> [PROBLEM REQUIREMENTS]
According to the Tines of Stars Unfurled article, which song did the writing for the album start with?

> [SOURCE EXTRACT]
BEGIN

Studio album by Tim Rogers & The Twin Set
- Released: 24 February 2023
- Genre: Alt-country
- Label: Virgin Music, Universal Music
- Producer: Jimi Maroudas

= Tines of Stars Unfurled =

Tines of Stars Unfurled is a studio album by You Am I frontman Tim Rogers and the Twin Set, a sequel to their 1999 album What Rhymes with Cars and Girls. It reached number 4 on the Australian albums chart.

==Details==
Tines of Stars Unfurled is a sequel to What Rhymes with Cars and Girls, Rogers' first solo album from 1999. The titles of the albums rhyme and all the songs refer to songs on the earlier album.

The writing started with "Been So Good, Been So Far", an answer song to "You've Been So Good to Me So Far", Which contains the lines "forgot all my girlfriends and I even washed my hair and I did all that couples stuff and I pretended that I cared." Rogers said, "Every time I heard that line, I’d think, 'No, I didn’t have girlfriends, I had one girlfriend. And I wasn't pretending that I cared. I really cared. And I thought, "God, who’s the guy who wrote those songs?"' He added, "I needed to correct some wrongs, even if just for myself. I rewrote each song on this record about three times. Sylistically, they're all acoustically based. But they all had different tempos and different strumming patterns and different chords and melodies. So different songs essentially, but with the same lyrics."

END

> [INFORMATION GIVEN]
BEGIN

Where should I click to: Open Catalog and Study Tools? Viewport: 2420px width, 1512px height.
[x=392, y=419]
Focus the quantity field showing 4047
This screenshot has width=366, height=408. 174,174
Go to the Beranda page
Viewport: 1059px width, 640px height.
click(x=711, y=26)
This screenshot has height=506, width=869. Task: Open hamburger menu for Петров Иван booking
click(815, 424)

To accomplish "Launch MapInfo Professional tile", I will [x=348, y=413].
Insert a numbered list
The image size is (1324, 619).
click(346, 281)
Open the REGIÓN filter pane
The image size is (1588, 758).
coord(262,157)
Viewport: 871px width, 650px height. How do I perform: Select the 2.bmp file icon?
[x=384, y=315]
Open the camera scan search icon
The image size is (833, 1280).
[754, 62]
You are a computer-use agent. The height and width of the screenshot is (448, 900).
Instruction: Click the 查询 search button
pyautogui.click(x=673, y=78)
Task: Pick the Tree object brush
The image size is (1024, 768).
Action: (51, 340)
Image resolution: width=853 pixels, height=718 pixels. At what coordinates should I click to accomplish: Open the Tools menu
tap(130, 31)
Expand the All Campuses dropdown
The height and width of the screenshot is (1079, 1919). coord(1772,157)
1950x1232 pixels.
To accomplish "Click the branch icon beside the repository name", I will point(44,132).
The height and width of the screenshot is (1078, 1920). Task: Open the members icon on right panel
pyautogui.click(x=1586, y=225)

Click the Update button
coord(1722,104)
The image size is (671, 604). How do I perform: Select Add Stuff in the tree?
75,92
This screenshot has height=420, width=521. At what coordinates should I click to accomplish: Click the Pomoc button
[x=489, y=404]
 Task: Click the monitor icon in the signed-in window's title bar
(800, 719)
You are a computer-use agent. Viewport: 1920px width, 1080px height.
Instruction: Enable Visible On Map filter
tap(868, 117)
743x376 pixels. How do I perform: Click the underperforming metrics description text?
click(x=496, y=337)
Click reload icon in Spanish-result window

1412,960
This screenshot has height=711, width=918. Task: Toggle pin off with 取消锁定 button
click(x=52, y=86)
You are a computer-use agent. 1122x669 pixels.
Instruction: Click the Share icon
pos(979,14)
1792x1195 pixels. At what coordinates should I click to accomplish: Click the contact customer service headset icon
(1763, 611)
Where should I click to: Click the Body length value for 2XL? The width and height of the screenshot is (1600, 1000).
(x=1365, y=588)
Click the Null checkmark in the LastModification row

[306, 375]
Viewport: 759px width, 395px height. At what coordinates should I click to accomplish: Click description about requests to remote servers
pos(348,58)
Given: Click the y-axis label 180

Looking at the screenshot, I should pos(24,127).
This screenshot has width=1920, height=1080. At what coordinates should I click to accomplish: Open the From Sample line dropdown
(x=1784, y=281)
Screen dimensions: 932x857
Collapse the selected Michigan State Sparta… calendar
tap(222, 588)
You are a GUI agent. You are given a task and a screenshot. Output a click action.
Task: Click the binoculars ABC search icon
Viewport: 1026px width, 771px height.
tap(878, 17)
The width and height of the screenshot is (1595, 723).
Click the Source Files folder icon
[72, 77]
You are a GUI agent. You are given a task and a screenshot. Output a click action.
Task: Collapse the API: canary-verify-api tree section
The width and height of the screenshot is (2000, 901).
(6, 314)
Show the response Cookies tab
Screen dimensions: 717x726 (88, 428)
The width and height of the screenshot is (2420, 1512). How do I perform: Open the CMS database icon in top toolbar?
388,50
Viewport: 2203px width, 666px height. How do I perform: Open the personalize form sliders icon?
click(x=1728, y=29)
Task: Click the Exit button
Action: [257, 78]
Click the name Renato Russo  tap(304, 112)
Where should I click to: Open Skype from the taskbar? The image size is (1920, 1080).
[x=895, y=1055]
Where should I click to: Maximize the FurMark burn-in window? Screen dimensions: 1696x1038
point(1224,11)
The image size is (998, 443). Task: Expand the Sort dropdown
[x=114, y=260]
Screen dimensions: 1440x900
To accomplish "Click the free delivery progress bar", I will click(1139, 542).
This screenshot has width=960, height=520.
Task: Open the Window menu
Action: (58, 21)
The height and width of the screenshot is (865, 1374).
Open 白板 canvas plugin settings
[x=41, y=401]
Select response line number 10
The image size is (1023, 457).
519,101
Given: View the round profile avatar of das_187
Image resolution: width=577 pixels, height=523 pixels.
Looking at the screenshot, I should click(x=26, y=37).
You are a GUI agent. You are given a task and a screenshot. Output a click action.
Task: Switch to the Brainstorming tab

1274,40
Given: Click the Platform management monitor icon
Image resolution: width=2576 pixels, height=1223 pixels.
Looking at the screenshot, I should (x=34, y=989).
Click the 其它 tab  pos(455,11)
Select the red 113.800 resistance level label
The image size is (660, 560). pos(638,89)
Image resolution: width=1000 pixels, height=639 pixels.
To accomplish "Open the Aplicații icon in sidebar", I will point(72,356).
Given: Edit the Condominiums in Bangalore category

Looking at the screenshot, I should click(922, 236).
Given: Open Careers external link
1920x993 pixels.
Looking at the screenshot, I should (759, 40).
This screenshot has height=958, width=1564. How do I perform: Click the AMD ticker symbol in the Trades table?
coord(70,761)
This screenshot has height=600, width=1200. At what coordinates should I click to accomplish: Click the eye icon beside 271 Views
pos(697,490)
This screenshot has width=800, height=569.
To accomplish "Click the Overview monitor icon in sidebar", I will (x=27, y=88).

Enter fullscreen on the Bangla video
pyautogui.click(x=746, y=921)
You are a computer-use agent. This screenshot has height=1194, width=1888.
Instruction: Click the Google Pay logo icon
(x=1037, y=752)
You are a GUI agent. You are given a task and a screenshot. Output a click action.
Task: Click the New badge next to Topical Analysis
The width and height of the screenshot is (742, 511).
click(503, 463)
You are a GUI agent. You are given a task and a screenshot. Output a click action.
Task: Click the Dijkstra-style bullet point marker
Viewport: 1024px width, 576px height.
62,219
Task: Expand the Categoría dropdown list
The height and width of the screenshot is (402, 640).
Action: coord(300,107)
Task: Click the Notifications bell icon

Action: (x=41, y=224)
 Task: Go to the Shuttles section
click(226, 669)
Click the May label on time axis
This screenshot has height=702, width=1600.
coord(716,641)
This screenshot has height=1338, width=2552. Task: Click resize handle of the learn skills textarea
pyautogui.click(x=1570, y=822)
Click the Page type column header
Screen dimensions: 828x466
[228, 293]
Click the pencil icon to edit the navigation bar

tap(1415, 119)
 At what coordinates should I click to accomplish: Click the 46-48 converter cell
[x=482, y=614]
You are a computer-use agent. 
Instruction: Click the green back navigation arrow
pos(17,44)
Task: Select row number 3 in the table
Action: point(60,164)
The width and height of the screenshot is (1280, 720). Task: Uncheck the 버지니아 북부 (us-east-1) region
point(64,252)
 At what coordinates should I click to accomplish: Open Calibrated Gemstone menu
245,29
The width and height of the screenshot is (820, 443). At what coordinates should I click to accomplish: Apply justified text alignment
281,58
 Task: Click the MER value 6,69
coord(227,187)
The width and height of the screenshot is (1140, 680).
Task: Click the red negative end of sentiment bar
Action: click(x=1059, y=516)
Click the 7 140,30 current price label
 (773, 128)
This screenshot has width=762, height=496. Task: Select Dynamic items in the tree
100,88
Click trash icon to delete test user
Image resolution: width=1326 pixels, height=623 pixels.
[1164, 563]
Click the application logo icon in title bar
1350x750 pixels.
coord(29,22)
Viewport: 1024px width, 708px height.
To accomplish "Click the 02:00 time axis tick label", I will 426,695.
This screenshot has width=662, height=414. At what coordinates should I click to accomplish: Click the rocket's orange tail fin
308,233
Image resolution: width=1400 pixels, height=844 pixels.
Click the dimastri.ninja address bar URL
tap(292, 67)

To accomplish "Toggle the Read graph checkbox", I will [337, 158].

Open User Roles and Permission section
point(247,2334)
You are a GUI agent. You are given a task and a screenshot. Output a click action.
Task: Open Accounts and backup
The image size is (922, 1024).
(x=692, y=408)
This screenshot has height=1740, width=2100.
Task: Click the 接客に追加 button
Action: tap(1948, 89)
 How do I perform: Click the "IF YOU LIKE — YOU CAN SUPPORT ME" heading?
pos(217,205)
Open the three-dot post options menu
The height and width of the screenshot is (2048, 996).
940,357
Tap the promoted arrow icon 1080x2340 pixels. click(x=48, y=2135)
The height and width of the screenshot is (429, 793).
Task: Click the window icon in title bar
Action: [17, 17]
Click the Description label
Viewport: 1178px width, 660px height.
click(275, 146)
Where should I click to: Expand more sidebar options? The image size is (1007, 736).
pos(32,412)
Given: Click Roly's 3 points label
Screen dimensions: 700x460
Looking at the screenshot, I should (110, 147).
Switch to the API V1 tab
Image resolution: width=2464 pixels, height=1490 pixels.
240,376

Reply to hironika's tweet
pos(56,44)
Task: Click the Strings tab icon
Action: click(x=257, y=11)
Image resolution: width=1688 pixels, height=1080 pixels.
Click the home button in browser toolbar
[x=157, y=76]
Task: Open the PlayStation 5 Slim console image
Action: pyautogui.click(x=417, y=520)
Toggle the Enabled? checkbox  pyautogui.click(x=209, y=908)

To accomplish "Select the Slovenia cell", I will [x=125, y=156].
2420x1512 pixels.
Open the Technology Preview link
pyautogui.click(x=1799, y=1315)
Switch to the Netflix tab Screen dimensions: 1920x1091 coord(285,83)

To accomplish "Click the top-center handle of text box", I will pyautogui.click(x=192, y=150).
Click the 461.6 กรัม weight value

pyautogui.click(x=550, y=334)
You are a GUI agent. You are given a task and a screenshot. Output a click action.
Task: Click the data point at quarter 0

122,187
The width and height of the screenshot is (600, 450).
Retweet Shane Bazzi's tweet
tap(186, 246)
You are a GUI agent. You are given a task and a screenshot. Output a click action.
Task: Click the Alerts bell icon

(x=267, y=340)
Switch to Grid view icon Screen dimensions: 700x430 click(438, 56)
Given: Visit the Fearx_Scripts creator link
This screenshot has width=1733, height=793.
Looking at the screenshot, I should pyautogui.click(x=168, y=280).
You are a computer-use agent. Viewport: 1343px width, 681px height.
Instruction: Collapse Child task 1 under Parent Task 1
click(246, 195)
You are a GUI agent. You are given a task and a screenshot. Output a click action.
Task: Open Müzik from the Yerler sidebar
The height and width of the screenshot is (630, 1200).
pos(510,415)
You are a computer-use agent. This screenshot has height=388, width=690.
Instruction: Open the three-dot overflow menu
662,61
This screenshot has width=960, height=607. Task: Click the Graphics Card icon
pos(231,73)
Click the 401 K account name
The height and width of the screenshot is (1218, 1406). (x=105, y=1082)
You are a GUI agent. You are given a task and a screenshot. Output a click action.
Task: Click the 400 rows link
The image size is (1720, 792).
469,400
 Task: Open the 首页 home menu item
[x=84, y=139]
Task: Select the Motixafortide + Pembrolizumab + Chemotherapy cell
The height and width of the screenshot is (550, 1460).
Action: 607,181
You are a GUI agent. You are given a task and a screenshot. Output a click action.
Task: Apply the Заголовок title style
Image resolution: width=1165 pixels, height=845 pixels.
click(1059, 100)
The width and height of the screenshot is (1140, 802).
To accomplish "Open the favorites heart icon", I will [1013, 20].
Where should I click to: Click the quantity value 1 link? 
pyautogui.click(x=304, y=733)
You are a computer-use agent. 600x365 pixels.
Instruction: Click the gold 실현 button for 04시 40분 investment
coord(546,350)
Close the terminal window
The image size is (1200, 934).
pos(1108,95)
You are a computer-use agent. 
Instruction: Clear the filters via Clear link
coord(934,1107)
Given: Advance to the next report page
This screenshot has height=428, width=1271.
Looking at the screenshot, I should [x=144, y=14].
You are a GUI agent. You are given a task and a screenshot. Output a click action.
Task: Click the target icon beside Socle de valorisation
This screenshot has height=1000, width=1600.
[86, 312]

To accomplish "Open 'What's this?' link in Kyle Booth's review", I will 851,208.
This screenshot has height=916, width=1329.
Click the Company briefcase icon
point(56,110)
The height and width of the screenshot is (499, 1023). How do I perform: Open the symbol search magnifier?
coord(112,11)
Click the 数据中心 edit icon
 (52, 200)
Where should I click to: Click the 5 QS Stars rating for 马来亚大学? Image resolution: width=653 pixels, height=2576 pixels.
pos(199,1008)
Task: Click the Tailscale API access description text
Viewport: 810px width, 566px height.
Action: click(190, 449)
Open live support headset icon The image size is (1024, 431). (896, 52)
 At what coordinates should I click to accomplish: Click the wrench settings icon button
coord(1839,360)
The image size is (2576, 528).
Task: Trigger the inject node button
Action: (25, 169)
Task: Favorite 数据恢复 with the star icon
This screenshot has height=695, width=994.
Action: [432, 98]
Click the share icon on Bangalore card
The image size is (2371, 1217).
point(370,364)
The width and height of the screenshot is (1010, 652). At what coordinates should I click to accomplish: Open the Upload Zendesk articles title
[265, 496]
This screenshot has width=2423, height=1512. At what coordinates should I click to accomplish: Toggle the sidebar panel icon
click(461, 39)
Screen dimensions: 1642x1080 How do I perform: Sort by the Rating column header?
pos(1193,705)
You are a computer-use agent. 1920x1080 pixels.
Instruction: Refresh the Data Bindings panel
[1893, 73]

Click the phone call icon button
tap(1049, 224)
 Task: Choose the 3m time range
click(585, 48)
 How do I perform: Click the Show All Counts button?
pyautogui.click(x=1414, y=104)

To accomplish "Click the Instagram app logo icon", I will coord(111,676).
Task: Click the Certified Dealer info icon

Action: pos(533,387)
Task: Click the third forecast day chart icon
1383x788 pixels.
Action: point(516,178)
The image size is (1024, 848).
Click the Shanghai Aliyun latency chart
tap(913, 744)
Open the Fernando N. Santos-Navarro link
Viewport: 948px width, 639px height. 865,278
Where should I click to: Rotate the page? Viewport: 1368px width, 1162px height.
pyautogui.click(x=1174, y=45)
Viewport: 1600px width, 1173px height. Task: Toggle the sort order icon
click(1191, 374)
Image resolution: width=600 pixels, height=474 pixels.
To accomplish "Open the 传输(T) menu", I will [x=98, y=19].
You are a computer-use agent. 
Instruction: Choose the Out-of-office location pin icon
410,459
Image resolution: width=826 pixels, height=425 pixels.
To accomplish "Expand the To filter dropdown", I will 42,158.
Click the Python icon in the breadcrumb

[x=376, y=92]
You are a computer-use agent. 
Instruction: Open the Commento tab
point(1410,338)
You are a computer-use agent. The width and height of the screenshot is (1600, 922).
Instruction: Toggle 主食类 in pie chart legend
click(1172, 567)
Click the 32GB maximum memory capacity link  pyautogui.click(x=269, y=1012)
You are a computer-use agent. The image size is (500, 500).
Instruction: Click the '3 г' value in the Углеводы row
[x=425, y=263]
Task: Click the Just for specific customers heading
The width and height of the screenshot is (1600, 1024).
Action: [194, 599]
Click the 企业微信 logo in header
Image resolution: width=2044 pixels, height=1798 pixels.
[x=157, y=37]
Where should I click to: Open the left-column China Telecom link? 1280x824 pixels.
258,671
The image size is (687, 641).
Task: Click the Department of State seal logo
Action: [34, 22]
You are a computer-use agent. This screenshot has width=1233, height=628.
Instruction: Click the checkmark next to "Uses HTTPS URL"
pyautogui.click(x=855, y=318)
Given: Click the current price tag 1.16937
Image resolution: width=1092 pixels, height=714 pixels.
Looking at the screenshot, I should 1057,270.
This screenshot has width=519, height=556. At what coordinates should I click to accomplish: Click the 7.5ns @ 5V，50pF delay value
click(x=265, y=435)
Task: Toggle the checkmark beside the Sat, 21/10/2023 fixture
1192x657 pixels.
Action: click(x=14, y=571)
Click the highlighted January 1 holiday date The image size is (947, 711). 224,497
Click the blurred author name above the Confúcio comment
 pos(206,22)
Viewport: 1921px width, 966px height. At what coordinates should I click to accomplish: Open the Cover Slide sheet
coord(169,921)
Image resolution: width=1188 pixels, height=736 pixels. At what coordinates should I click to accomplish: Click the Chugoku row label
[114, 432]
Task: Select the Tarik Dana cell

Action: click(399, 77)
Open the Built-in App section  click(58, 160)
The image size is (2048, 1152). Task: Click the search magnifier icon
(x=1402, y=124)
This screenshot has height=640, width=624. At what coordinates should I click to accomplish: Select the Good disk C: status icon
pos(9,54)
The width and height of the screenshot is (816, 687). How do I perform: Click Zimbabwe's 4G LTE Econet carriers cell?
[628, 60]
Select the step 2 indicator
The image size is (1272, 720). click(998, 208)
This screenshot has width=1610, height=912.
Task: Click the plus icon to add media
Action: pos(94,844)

END

> [ANSWER TO THIS TASK]
"Been So Good, Been So Far"